#### [Problem]
Decide whether each statement agrees with the text on empègues below, answering yes or no for each and quoting the text's deciding words: (a) Empègues are stenciled on doorways in southern France. (b) The tradition of empègues ended when France stopped conscription. (c) The original empègues were made from soot mixed with paint.

___ Document segment ___

Type of graffiti produced in Occitania

Empègues are small images stencilled on doorways in the Occitania region of southern France. The empègue symbolizes that the household has contributed to groups of youths gathering funds for celebrations each August.

The drawings are made by the youths of a village and are said to date from the early part of the twentieth century when the local male youths would be conscripted into the military. Conscription is no longer practiced in France, but the tradition continues. The images are of traditional subjects which symbolize the local area. In the Petite Camargue the images frequently involve horses, flamingoes and, of, course, bulls because of the local version of bullfighting (Course camarguaise). In the version of bullfighting licensed in France, the bull is merely decorated with prizes which youths attempt to steal from the long-horned bull. The bull gets to fight another day.

== Etymology ==
The word is said to have derived from a word in Occitan, empeguar, which means "stick". In Spanish the meaning is to mark with pitch. Another suggestion is that it comes from Pegare - the word for paste. The original Empègues were made from a mixture of soot and paste.

___ Extracted records ___

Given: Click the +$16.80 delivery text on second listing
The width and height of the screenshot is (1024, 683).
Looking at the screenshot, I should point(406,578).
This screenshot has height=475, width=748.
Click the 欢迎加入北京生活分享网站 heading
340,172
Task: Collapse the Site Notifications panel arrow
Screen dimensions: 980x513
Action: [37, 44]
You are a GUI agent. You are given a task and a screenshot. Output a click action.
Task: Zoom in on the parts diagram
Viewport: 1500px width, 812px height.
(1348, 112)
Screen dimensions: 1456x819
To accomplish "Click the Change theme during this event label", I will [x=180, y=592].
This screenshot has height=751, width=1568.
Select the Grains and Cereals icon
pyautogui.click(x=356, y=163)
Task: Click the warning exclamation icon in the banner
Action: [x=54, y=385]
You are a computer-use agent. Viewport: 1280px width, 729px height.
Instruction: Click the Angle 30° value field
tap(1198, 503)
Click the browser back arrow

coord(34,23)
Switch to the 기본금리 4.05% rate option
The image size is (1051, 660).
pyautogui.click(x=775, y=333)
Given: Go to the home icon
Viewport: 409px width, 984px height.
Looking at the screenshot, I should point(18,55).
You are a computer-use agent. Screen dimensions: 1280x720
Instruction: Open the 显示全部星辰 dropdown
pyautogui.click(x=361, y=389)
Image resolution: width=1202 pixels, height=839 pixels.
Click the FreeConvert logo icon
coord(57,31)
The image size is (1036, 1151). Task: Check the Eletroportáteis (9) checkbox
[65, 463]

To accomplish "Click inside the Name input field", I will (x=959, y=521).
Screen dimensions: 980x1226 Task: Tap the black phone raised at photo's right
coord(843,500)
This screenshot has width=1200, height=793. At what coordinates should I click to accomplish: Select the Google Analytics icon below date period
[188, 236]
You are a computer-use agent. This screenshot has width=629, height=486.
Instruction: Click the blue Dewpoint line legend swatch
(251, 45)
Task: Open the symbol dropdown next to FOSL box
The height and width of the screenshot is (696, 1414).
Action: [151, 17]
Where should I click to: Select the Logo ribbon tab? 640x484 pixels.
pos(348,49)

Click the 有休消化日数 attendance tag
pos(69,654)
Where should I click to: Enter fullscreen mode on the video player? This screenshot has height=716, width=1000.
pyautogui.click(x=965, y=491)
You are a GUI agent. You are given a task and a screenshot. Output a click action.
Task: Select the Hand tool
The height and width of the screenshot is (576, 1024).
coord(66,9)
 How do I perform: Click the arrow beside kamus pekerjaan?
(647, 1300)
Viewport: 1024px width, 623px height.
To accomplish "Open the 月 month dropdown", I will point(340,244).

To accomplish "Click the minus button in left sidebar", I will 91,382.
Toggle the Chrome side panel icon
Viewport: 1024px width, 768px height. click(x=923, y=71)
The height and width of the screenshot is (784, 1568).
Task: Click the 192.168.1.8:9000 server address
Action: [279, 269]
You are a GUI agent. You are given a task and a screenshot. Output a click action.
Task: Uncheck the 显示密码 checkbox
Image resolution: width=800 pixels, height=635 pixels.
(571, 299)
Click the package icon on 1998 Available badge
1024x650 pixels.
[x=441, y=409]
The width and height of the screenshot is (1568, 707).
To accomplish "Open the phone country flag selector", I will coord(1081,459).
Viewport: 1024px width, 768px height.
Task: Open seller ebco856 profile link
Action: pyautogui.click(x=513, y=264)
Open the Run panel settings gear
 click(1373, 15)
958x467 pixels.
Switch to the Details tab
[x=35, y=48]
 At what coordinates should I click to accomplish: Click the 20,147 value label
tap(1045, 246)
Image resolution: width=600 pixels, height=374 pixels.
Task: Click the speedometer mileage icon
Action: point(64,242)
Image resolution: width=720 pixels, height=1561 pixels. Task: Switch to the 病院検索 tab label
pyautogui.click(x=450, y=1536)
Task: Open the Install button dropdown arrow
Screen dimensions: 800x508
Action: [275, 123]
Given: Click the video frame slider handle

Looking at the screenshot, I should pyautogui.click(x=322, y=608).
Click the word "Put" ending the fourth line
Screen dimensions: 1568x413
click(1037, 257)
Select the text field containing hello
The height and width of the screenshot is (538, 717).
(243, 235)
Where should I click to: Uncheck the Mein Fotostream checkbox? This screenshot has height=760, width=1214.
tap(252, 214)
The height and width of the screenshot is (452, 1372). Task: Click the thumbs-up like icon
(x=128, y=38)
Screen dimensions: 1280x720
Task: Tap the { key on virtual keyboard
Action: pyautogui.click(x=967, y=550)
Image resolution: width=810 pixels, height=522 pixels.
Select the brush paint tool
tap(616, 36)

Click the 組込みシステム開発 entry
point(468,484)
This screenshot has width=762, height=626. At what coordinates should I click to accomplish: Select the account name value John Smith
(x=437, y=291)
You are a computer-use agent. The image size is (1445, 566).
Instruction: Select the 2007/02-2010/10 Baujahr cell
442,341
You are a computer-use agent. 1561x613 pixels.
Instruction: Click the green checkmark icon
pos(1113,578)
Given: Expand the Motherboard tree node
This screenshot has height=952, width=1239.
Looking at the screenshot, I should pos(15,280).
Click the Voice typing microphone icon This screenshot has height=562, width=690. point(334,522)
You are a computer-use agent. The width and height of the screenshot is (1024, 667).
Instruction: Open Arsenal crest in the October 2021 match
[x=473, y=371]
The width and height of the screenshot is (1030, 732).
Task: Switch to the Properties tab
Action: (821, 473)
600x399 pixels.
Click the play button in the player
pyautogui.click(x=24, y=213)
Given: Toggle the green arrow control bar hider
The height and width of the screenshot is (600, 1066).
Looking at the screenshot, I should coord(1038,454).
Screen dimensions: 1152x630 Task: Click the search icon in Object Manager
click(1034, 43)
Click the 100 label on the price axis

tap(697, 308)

___

#### [Answer to this exercise]
(a) Yes: "Empègues are small images stencilled on doorways in the Occitania region of southern France."
(b) No: "Conscription is no longer practiced in France, but the tradition continues."
(c) No: "The original Empègues were made from a mixture of soot and paste."